┌─ EXCERPT
# Sophisticated Investor Status



## Sugar Dunkaton (10 August 2009)

Does anyone know what exactly defines a Sophisticated investor within Australia?


----------



## Timmy (10 August 2009)

Shorts with long socks.


----------



## trainspotter (10 August 2009)

For certain purposes, net worth and income restrictions must be met before a person can be classified a *Sophisticated Investor.* The distinction makes an investor eligible to buy into certain investment opportunities, such as pre-IPO securities, that are considered "non-disclosure" or "non-prospectus" issues. Typically, a Sophisticated Investor in the Commonwealth of Australia where Sophisticated Investors must typically have either a net worth of $2.5 million or have earned more than $250,000 in the past two years to qualify .

*An accountant to certify the following:*

I am a qualified accountant within the meaning of section 9 of the Corporation Law1. 

This certificate is given at the request of the investor described in Section 1 of this certificate ("Investor") in relation to potential offers by First of offers to subscribe for or acquire securities. 
This certificate is given to First for the purpose of section 708(8)(c) of the Corporations Law; and 
The Investor has:
*(i)  Net assets of at least $2,500,000; or
(ii) A gross income for each of the last 2 financial years of at least $250,000 a year. *

If a "Qualified Accountant" signs off on one of these then you are truly a ... "Sophisticated Investor"

Certain assumptions are made about sophisticated investors: that they can hold their investments indefinitely (the funds do not need to be liquidated for cash needs), and they can assume a total loss of investment principal without causing severe damage to their overall net worth.


----------



## Sugar Dunkaton (10 August 2009)

Gross income or net asset level
The Corporations Regulations prescribe the asset and income criteria which must be met before you can issue a certificate. A person is only eligible to be the subject of a certificate if they have:
a gross income of $250,000 or more per annum in each of the previous two years or
net assets of at least $2.5 million (reg 6D.2.03 and reg 7.1.28).
└─
┌─ DATA ENTRIES
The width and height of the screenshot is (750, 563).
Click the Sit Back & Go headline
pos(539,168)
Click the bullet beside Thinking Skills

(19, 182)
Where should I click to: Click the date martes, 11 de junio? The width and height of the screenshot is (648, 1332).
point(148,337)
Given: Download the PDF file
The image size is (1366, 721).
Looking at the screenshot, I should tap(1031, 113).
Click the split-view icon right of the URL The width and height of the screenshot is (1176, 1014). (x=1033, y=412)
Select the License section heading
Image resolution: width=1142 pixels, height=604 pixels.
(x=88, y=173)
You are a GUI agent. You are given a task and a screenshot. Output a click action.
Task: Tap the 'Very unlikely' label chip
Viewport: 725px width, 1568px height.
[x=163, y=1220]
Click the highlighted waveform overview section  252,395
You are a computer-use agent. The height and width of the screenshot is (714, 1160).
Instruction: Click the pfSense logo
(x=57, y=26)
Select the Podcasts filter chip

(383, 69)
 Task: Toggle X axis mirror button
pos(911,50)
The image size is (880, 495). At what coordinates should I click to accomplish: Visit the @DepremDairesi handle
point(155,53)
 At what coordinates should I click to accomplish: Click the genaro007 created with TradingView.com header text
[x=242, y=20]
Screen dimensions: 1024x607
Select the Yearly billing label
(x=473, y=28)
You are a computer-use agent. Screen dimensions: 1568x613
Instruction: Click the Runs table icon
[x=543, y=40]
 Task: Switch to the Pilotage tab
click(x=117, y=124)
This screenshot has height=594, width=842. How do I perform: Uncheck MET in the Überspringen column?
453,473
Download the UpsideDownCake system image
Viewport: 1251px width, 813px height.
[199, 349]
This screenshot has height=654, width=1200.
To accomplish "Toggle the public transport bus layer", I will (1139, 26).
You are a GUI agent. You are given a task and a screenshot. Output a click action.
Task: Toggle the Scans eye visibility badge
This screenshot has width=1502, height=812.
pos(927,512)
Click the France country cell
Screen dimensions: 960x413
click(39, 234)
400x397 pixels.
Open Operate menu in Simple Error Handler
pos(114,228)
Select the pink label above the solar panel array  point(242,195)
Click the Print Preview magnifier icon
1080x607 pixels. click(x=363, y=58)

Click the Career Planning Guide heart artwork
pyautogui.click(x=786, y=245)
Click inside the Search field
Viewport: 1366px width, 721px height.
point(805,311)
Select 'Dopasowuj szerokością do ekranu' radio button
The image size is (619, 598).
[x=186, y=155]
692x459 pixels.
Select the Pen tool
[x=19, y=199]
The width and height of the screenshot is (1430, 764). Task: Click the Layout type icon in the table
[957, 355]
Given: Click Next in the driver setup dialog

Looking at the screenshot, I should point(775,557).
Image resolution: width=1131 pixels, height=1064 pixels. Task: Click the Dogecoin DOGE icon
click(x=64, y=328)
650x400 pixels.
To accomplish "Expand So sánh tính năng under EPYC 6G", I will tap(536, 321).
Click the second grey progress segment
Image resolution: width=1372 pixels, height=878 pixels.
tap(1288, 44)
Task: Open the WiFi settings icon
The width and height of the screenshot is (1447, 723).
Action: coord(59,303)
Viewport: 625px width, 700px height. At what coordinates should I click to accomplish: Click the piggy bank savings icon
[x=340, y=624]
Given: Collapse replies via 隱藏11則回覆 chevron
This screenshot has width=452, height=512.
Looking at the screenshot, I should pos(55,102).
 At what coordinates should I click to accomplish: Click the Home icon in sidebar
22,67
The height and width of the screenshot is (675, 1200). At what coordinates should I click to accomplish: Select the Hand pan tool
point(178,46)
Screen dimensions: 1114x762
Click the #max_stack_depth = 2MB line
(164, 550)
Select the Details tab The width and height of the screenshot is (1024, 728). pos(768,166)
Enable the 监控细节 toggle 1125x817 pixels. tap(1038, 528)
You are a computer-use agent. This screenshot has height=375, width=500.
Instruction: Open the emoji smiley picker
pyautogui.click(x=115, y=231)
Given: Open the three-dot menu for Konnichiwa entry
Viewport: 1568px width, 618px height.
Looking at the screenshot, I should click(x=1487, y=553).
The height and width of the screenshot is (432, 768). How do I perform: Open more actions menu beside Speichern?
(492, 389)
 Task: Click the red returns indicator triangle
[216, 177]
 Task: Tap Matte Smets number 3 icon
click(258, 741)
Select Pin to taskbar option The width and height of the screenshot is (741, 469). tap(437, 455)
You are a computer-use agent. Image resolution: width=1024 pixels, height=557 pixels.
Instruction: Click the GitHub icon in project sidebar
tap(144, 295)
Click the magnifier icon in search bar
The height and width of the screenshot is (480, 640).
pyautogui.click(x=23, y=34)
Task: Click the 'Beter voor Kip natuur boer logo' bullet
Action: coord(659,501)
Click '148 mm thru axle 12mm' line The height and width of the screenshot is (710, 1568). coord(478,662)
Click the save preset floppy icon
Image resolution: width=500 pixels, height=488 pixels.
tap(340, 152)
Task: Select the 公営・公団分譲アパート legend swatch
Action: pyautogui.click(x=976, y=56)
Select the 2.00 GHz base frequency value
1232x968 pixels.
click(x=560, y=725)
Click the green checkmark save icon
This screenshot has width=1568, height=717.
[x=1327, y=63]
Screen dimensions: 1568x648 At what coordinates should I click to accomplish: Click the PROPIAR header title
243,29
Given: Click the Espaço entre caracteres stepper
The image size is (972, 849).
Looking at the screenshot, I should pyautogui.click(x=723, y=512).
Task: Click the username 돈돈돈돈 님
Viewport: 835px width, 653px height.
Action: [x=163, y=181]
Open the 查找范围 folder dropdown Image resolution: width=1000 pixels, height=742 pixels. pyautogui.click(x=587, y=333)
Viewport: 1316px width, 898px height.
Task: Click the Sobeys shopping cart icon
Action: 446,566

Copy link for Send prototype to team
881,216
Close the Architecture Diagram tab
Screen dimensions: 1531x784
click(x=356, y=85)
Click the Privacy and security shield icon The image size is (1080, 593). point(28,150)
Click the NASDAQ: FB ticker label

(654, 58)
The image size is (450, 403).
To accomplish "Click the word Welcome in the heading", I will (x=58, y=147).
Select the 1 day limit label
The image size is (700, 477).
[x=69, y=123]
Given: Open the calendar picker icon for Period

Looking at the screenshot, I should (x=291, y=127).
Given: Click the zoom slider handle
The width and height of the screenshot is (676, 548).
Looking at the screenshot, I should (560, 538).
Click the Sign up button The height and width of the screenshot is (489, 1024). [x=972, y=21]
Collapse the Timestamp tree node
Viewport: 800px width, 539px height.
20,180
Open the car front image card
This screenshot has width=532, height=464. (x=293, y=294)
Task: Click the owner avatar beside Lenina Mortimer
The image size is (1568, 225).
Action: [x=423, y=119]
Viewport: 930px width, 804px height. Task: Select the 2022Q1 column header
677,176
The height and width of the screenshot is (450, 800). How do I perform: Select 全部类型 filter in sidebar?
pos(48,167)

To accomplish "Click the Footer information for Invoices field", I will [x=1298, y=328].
└─
List every section or regulation number cited in the thread on sophisticated investor status.

- Section 9 of the Corporation Law
- Section 708(8)(c) of the Corporations Law
- Reg 6D.2.03
- Reg 7.1.28